§ What the task asks: Reproduce the records below verbatim, from the line with "You are a GUI" up to and including the line with "tap(331, 380)", and leave the pictures out.

====== Material supplied

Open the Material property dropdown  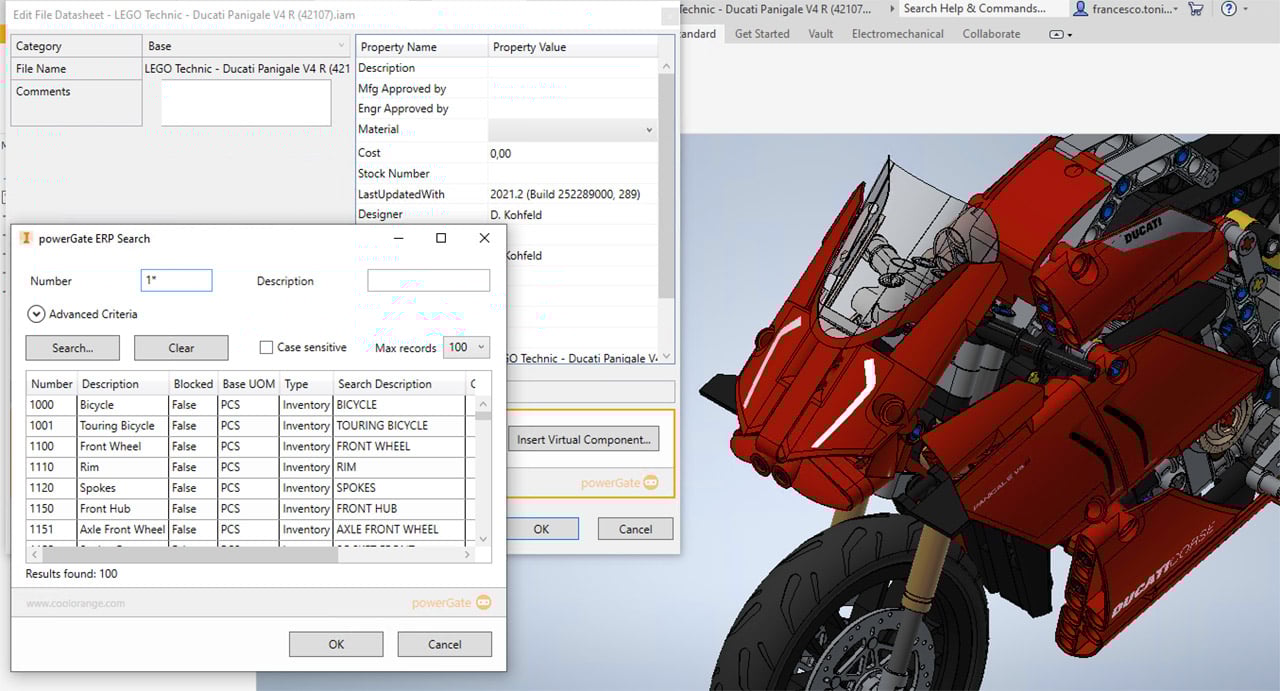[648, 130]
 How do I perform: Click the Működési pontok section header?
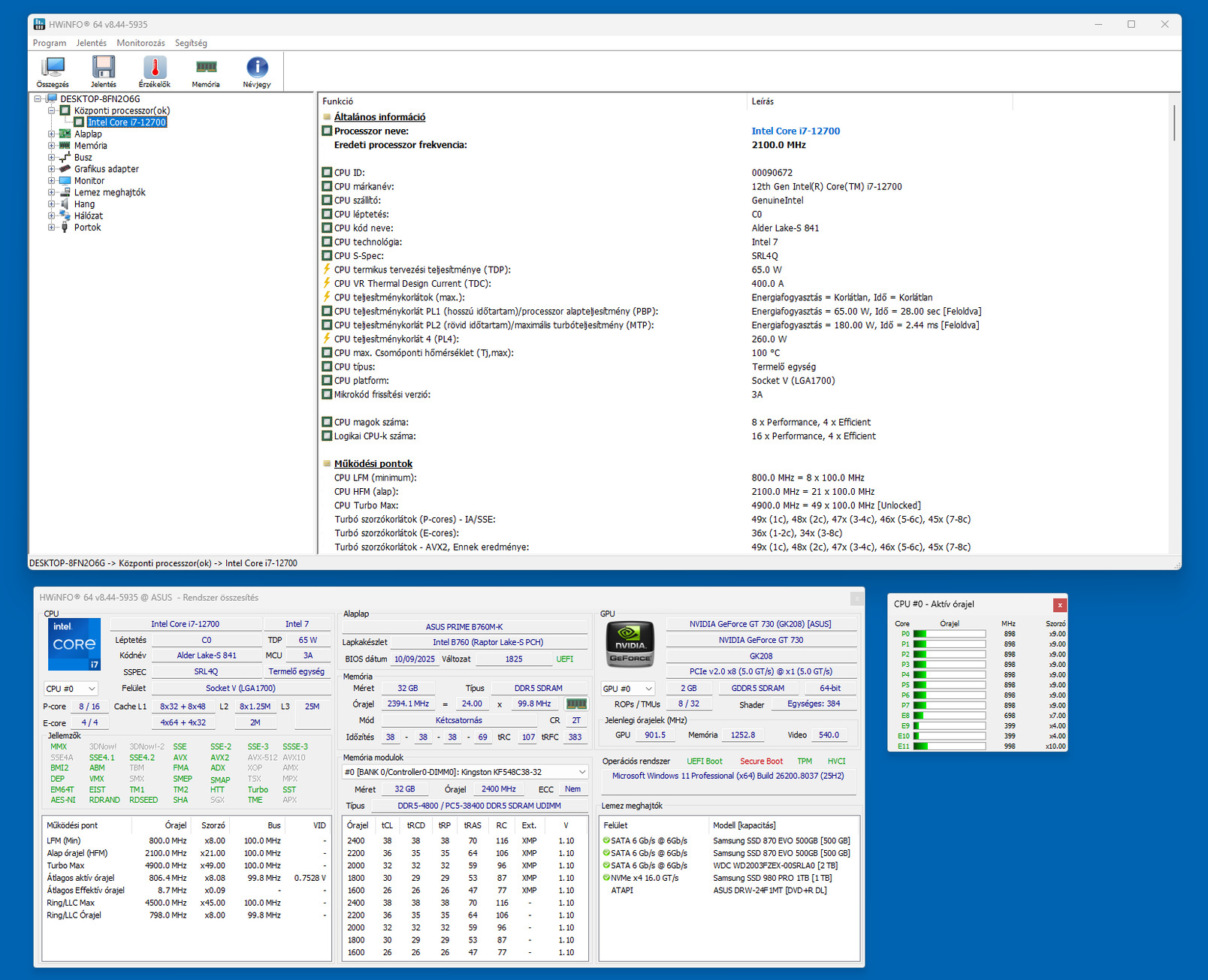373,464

============
====== Material supplied

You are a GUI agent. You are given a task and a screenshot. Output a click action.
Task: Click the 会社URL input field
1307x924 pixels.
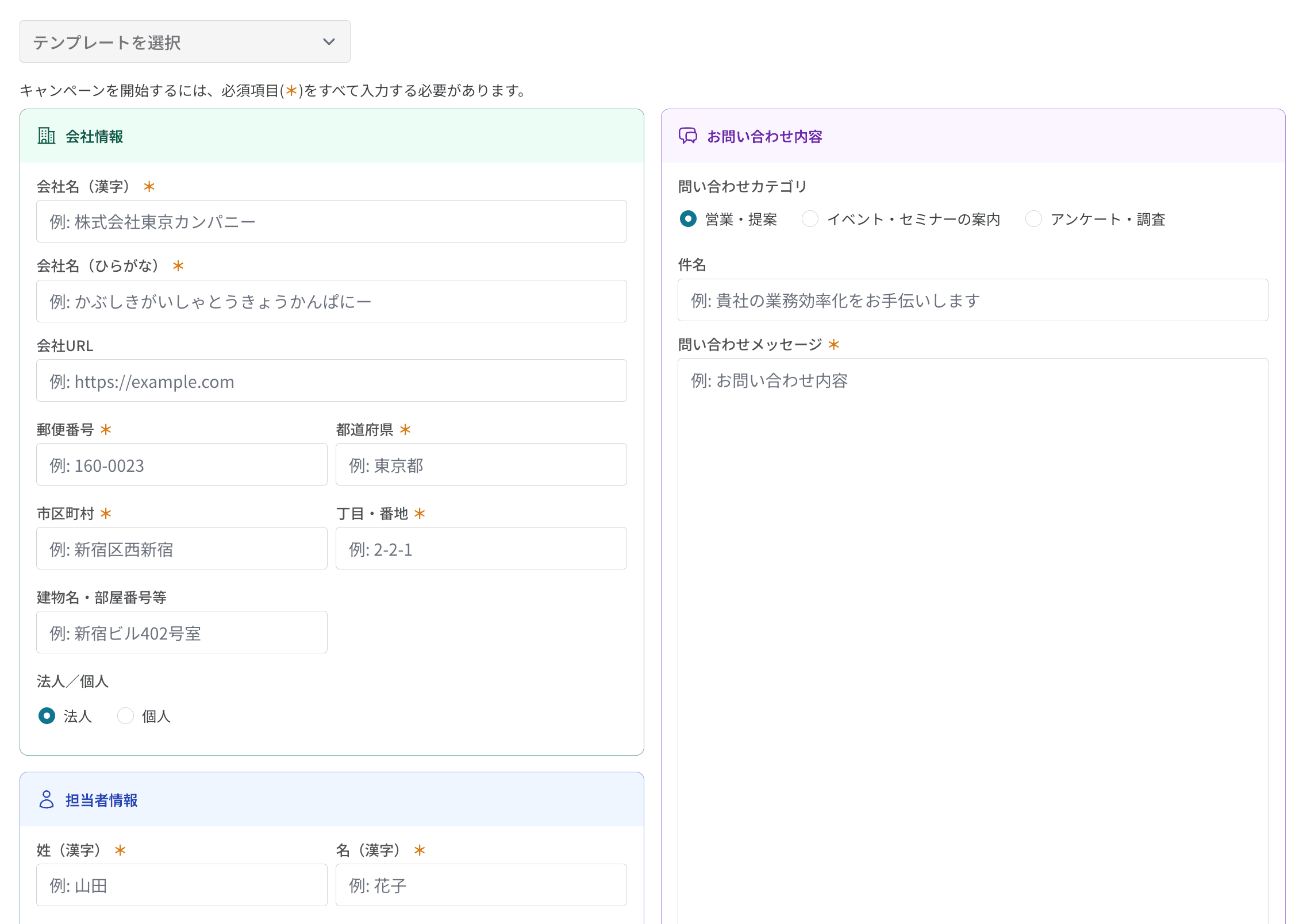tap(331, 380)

============
====== Material supplied

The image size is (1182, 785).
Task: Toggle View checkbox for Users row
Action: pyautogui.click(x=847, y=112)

============

§ Worked answer:
You are a GUI agent. You are given a task and a screenshot. Output a click action.
Task: Click the 会社URL input field
1307x924 pixels.
tap(331, 380)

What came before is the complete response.